Your task:
Of all the entries below, only the lines from the one with "Screen dimensions: 787x469" up to and including the one with "Task: Click the dataset" are to be duplicated exactly.

----------------------------------------

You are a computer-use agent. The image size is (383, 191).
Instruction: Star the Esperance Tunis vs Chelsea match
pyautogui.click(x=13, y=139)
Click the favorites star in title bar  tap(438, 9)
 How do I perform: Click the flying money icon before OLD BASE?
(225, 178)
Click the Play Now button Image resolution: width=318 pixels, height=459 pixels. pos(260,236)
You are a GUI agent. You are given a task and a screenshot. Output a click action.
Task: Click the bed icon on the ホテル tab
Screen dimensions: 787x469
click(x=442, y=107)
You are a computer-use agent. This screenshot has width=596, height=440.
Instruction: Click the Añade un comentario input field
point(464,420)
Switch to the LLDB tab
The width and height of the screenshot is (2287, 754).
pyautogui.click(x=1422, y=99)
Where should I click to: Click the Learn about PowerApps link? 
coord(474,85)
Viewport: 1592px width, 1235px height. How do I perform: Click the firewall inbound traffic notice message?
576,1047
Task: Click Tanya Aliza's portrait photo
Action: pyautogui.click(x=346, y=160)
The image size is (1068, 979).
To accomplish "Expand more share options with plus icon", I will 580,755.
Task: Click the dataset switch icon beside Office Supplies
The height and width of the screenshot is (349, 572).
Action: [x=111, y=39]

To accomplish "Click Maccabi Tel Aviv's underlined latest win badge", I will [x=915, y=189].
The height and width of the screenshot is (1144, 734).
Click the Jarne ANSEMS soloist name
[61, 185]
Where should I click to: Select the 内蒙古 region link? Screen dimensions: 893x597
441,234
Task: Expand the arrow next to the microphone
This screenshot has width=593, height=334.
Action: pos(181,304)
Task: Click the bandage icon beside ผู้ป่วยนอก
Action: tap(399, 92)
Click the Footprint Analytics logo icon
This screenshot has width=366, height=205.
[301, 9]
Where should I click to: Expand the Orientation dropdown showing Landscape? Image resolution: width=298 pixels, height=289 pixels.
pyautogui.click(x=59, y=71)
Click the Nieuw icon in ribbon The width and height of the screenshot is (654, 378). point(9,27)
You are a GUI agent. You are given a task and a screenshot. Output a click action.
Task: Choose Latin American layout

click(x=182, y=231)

----------------------------------------

Reply:
Screen dimensions: 787x469
click(x=442, y=107)
You are a computer-use agent. This screenshot has width=596, height=440.
Instruction: Click the Añade un comentario input field
point(464,420)
Switch to the LLDB tab
The width and height of the screenshot is (2287, 754).
pyautogui.click(x=1422, y=99)
Where should I click to: Click the Learn about PowerApps link? 
coord(474,85)
Viewport: 1592px width, 1235px height. How do I perform: Click the firewall inbound traffic notice message?
576,1047
Task: Click Tanya Aliza's portrait photo
Action: pyautogui.click(x=346, y=160)
The image size is (1068, 979).
To accomplish "Expand more share options with plus icon", I will 580,755.
Task: Click the dataset switch icon beside Office Supplies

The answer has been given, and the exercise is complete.